**WHAT IS REQUIRED**
Lay out the lines below as a JSON list of strings, one string per line, leaving out blank lines.

begin

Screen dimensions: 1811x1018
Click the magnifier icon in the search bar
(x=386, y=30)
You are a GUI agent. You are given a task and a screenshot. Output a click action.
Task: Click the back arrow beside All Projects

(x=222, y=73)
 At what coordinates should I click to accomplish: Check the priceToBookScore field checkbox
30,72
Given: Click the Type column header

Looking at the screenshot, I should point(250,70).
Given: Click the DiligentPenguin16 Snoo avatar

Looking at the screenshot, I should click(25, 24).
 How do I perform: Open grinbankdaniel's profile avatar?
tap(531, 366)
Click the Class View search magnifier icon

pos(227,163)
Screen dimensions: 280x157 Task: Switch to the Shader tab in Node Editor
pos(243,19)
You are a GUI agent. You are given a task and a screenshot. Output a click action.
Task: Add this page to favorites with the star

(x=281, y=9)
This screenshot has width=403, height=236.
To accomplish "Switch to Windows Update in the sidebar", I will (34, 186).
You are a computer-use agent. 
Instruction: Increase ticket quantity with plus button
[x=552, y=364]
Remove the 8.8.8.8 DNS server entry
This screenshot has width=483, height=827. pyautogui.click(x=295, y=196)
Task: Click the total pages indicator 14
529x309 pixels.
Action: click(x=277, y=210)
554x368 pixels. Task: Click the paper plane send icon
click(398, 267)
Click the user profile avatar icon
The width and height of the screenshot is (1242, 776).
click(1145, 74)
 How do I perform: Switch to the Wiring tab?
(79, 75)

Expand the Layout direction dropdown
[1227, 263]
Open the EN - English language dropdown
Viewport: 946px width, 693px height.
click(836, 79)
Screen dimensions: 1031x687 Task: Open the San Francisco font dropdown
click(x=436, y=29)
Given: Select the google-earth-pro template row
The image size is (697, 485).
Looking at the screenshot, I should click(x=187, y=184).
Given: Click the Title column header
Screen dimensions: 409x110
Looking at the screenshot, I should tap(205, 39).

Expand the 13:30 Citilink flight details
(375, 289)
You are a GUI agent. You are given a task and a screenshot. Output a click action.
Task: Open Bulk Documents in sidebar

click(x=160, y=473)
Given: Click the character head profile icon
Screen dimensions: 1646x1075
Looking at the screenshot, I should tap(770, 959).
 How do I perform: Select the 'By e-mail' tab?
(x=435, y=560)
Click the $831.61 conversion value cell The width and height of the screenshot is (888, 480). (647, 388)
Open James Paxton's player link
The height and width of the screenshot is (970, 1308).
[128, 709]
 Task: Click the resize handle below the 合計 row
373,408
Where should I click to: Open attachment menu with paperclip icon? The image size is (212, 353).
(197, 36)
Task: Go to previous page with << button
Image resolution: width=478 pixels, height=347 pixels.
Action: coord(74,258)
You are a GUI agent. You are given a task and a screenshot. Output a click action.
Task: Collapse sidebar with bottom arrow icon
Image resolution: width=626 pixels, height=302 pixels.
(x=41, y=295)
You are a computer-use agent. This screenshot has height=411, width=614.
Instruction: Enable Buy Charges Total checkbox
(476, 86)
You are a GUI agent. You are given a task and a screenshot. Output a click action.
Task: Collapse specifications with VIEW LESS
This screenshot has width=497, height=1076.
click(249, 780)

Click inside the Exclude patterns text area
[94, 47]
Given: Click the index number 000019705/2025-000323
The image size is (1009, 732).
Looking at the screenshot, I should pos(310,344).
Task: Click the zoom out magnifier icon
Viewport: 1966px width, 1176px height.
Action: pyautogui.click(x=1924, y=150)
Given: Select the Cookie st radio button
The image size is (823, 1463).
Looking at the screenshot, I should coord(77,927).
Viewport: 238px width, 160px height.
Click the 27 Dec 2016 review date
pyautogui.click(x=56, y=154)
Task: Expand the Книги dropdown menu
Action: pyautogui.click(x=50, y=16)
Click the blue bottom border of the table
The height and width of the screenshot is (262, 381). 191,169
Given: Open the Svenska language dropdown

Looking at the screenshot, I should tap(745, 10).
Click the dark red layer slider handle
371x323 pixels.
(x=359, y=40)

end

**RESULT OF THIS EXERCISE**
[
  "Screen dimensions: 1811x1018",
  "Click the magnifier icon in the search bar",
  "(x=386, y=30)",
  "You are a GUI agent. You are given a task and a screenshot. Output a click action.",
  "Task: Click the back arrow beside All Projects",
  "(x=222, y=73)",
  " At what coordinates should I click to accomplish: Check the priceToBookScore field checkbox",
  "30,72",
  "Given: Click the Type column header",
  "Looking at the screenshot, I should point(250,70).",
  "Given: Click the DiligentPenguin16 Snoo avatar",
  "Looking at the screenshot, I should click(25, 24).",
  " How do I perform: Open grinbankdaniel's profile avatar?",
  "tap(531, 366)",
  "Click the Class View search magnifier icon",
  "pos(227,163)",
  "Screen dimensions: 280x157 Task: Switch to the Shader tab in Node Editor",
  "pos(243,19)",
  "You are a GUI agent. You are given a task and a screenshot. Output a click action.",
  "Task: Add this page to favorites with the star",
  "(x=281, y=9)",
  "This screenshot has width=403, height=236.",
  "To accomplish \"Switch to Windows Update in the sidebar\", I will (34, 186).",
  "You are a computer-use agent. ",
  "Instruction: Increase ticket quantity with plus button",
  "[x=552, y=364]",
  "Remove the 8.8.8.8 DNS server entry",
  "This screenshot has width=483, height=827. pyautogui.click(x=295, y=196)",
  "Task: Click the total pages indicator 14",
  "529x309 pixels.",
  "Action: click(x=277, y=210)",
  "554x368 pixels. Task: Click the paper plane send icon",
  "click(398, 267)",
  "Click the user profile avatar icon",
  "The width and height of the screenshot is (1242, 776).",
  "click(1145, 74)",
  " How do I perform: Switch to the Wiring tab?",
  "(79, 75)",
  "Expand the Layout direction dropdown",
  "[1227, 263]",
  "Open the EN - English language dropdown",
  "Viewport: 946px width, 693px height.",
  "click(836, 79)",
  "Screen dimensions: 1031x687 Task: Open the San Francisco font dropdown",
  "click(x=436, y=29)",
  "Given: Select the google-earth-pro template row",
  "The image size is (697, 485).",
  "Looking at the screenshot, I should click(x=187, y=184).",
  "Given: Click the Title column header",
  "Screen dimensions: 409x110",
  "Looking at the screenshot, I should tap(205, 39).",
  "Expand the 13:30 Citilink flight details",
  "(375, 289)",
  "You are a GUI agent. You are given a task and a screenshot. Output a click action.",
  "Task: Open Bulk Documents in sidebar",
  "click(x=160, y=473)",
  "Given: Click the character head profile icon",
  "Screen dimensions: 1646x1075",
  "Looking at the screenshot, I should tap(770, 959).",
  " How do I perform: Select the 'By e-mail' tab?",
  "(x=435, y=560)",
  "Click the $831.61 conversion value cell The width and height of the screenshot is (888, 480). (647, 388)",
  "Open James Paxton's player link",
  "The height and width of the screenshot is (970, 1308).",
  "[128, 709]",
  " Task: Click the resize handle below the 合計 row",
  "373,408",
  "Where should I click to: Open attachment menu with paperclip icon? The image size is (212, 353).",
  "(197, 36)",
  "Task: Go to previous page with << button",
  "Image resolution: width=478 pixels, height=347 pixels.",
  "Action: coord(74,258)",
  "You are a GUI agent. You are given a task and a screenshot. Output a click action.",
  "Task: Collapse sidebar with bottom arrow icon",
  "Image resolution: width=626 pixels, height=302 pixels.",
  "(x=41, y=295)",
  "You are a computer-use agent. This screenshot has height=411, width=614.",
  "Instruction: Enable Buy Charges Total checkbox",
  "(476, 86)",
  "You are a GUI agent. You are given a task and a screenshot. Output a click action.",
  "Task: Collapse specifications with VIEW LESS",
  "This screenshot has width=497, height=1076.",
  "click(249, 780)",
  "Click inside the Exclude patterns text area",
  "[94, 47]",
  "Given: Click the index number 000019705/2025-000323",
  "The image size is (1009, 732).",
  "Looking at the screenshot, I should pos(310,344).",
  "Task: Click the zoom out magnifier icon",
  "Viewport: 1966px width, 1176px height.",
  "Action: pyautogui.click(x=1924, y=150)",
  "Given: Select the Cookie st radio button",
  "The image size is (823, 1463).",
  "Looking at the screenshot, I should coord(77,927).",
  "Viewport: 238px width, 160px height.",
  "Click the 27 Dec 2016 review date",
  "pyautogui.click(x=56, y=154)",
  "Task: Expand the Книги dropdown menu",
  "Action: pyautogui.click(x=50, y=16)",
  "Click the blue bottom border of the table",
  "The height and width of the screenshot is (262, 381). 191,169",
  "Given: Open the Svenska language dropdown",
  "Looking at the screenshot, I should tap(745, 10).",
  "Click the dark red layer slider handle",
  "371x323 pixels.",
  "(x=359, y=40)"
]